When it was unveiled at the Frankfurt Motor Show in 1975, the Gran Turismo Injected, or GTI, version of the Volkswagen Golf drew immediate attention from sports driving enthusiasts and an automotive press still singing the praises of the standard model released a year prior. The first generation Golf led the German automaker into a new era, and the beautiful upright design (penned by none other than styling maestro Giorgetto Giugiaro) was a marked change from the rear-engined, ovoid shell of the Beetle that the car was intended to replace.
It wasn’t first on the list of the hot hatch movement that began earlier in the decade, but ask a group of people today which car defined the segment and there’s a good chance GTI comes up quickly in that conversation. It changed the brand’s image without abandoning the democracy of the People’s Car. It was sprightly and fun to drive, but plenty of mothers still picked out GTIs from local VW showrooms because they looked practical and cute, a car that would become a reliable member of the family, unlike the impractical sports cars of its day, many of which the GTI could outperform with a trunk full of groceries.
The first GTIs were good for roughly 110hp, and though that’s not a large figure in an absolute sense remember that the cars weighed a scant 1,785lbs, which is a power-to-weight ratio that’s not far off from the Lotus Elise that came two decades later. There’s a reason for the GTI’s clout today, and I recently had the chance to have some time with a beautiful unmodified example owned by Volkswagen and typically kept in their museum.

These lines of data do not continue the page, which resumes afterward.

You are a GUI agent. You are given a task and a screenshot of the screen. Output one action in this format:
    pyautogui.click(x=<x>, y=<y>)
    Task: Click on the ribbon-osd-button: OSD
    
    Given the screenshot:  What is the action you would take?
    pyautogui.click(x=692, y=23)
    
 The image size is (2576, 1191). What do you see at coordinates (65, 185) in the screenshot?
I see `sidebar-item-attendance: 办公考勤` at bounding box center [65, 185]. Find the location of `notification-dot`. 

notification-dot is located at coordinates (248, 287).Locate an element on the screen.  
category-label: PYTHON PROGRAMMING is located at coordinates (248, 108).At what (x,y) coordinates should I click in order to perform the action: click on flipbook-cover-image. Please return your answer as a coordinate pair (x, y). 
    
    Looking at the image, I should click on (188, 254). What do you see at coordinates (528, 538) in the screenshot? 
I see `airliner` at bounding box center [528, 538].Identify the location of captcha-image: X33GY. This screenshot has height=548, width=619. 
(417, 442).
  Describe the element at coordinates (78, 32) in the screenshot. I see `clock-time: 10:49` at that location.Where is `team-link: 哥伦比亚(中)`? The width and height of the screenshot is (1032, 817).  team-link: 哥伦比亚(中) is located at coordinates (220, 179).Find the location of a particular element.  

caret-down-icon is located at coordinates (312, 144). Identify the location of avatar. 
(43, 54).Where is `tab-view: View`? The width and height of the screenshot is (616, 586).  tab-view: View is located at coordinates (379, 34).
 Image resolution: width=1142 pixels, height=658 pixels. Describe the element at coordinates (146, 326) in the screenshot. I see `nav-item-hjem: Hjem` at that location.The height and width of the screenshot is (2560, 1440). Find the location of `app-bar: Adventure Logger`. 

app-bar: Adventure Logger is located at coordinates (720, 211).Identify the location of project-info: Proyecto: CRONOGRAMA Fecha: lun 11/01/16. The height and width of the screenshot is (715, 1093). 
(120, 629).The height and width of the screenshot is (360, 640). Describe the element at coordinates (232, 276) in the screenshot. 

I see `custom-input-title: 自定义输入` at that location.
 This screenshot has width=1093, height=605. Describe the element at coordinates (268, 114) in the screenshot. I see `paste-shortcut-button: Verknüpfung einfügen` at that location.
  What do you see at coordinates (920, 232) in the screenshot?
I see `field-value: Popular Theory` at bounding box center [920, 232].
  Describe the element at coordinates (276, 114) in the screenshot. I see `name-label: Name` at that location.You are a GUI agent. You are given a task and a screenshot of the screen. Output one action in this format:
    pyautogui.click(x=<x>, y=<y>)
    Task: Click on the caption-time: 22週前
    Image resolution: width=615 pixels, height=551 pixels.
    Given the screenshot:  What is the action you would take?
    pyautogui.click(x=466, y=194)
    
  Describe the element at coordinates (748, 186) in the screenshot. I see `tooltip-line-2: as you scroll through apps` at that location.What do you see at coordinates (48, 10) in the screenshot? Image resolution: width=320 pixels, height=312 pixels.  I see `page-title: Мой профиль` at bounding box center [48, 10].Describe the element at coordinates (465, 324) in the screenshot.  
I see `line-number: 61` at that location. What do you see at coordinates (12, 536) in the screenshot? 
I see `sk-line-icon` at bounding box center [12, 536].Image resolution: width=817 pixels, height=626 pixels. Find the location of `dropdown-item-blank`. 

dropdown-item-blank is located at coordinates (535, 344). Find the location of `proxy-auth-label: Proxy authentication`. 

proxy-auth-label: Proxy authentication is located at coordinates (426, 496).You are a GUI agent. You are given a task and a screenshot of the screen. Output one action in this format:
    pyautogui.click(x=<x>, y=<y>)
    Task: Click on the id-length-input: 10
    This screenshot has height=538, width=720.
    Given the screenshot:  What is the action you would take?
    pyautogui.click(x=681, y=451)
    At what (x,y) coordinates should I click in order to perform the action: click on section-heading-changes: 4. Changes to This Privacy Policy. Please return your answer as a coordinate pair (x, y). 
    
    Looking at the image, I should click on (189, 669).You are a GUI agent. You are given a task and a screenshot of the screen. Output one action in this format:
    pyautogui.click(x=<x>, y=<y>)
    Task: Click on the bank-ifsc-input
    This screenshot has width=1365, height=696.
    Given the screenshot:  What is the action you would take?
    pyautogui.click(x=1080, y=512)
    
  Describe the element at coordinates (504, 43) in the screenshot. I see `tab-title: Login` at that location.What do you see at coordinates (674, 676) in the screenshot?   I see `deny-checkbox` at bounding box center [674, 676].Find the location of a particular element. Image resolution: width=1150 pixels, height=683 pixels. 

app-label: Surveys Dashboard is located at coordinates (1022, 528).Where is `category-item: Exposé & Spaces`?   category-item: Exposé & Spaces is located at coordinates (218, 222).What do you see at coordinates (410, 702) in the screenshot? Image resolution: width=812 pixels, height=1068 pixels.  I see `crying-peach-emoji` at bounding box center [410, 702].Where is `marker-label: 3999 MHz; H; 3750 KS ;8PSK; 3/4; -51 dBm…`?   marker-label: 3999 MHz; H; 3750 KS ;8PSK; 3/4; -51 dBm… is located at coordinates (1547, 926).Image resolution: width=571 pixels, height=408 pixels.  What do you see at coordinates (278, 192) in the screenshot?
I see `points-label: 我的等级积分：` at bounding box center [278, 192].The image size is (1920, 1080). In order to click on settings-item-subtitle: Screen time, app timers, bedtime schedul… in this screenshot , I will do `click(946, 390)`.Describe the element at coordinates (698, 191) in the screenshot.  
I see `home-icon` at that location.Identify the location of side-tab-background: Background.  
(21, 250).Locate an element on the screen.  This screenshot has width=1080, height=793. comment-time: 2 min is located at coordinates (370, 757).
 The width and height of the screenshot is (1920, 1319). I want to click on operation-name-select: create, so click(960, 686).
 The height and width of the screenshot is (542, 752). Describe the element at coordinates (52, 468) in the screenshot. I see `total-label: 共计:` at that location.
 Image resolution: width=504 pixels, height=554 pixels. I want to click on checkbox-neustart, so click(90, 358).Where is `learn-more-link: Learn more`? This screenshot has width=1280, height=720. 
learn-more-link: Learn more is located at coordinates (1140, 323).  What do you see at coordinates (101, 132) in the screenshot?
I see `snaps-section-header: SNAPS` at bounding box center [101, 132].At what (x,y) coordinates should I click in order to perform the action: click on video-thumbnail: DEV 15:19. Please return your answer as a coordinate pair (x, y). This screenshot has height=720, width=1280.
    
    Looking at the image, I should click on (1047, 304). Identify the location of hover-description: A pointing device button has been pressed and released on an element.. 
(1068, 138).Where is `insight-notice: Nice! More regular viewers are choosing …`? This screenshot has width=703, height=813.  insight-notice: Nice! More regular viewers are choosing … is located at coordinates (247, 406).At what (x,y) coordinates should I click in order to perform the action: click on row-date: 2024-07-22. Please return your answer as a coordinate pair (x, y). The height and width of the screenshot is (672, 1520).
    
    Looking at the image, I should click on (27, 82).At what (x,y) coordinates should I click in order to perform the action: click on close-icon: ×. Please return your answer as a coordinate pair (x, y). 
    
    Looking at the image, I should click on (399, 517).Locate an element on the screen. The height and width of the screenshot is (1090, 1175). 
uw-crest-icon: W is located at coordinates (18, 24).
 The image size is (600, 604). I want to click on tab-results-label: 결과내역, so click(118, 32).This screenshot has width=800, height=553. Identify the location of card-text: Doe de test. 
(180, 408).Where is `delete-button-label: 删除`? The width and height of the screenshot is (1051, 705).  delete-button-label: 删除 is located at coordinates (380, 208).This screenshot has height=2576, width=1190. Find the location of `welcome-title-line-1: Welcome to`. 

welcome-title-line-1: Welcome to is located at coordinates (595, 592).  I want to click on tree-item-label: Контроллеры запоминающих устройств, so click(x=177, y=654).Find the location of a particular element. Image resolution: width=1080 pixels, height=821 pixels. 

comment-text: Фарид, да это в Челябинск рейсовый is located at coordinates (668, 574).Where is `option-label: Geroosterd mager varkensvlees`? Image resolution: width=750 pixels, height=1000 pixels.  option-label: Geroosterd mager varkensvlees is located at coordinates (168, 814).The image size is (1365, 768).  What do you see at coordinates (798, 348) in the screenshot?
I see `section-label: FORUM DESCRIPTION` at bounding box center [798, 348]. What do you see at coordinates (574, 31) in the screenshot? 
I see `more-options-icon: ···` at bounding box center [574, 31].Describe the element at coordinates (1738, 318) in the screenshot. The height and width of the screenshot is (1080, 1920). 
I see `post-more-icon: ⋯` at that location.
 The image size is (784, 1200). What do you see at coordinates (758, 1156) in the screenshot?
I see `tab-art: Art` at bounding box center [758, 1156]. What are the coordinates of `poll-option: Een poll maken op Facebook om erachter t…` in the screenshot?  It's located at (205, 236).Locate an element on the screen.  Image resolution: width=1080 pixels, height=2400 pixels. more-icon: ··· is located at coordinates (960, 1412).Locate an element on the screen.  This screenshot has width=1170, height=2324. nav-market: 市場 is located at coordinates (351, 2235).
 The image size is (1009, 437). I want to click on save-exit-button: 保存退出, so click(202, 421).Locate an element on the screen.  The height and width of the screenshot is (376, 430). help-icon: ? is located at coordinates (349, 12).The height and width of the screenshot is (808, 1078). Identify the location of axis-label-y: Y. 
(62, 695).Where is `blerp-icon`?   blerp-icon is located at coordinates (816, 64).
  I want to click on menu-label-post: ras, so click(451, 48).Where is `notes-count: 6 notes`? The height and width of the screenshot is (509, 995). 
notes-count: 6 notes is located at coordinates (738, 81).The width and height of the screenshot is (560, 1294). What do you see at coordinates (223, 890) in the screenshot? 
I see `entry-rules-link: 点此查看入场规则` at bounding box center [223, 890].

The now-iconic thin red rectangle that surrounds the grille and the car’s twin circular headlamps pops even more than usual, contrasted as it is against the crisp white paint and complementing black trim pieces.
Another design element that’s since become synonymous with hot VWs is the red tartan pattern for the fabric of the seats, along with a few more pieces found in the cockpit like the golf ball-style dimpled shift knob. It’s not so often that the interior rivals the exterior in terms of impactful design, but the GTI is one of the best examples of the exception. These elements were created by former VW designer Gunhild Liljequist, who started work at the company back in 1964 in the fabrics department and went on to influence much of the company’s best designs and special editions during that time and until she retired in the early 1990s.
Where did the GTI itself come from though? The base-model Golf was never supposed to be a fast hatchback, indeed It was always aimed at being a small, fuel-efficient compact car, just the kind of thing people would be looking for in the aftermath of the 1973 oil crisis. As we know though, many of history’s most beloved sports cars and divisions were created in the off-hours by passionate workers who saw more potential, and in this case it was VW engineer Alfons Löwenberg and the recently appointed PR head Anton Konrad who saw such potential in the Golf, and so they gathered together a small group of like-minded colleagues at Wolfsburg to begin work on what they would call the “Sport Golf” at the time.
Available only as a three-door at first, the Golf GTI went on sale in Germany in June of 1976. A handful of special-order left-hand drive cars started to come to the UK in the following year, but it wasn’t until July of 1979 that the first right-hand drive GTIs arrived here. Combining performance, convenience and affordability, they were an instant hit, as we know has been proven time and time again with each successive entry into the line. By the end of the 1979, more than 1,500 GTIs had been sold, and as the hot Golf’s popularity continued to grow, a host of imitators soon followed from rivals such as Ford, Peugeot, Renault, and Vauxhall. But the VW would remain the benchmark against which all hot hatches would be measured for years to come. As the car that didn’t really invent the genre but put it on the main stage, that seems only right.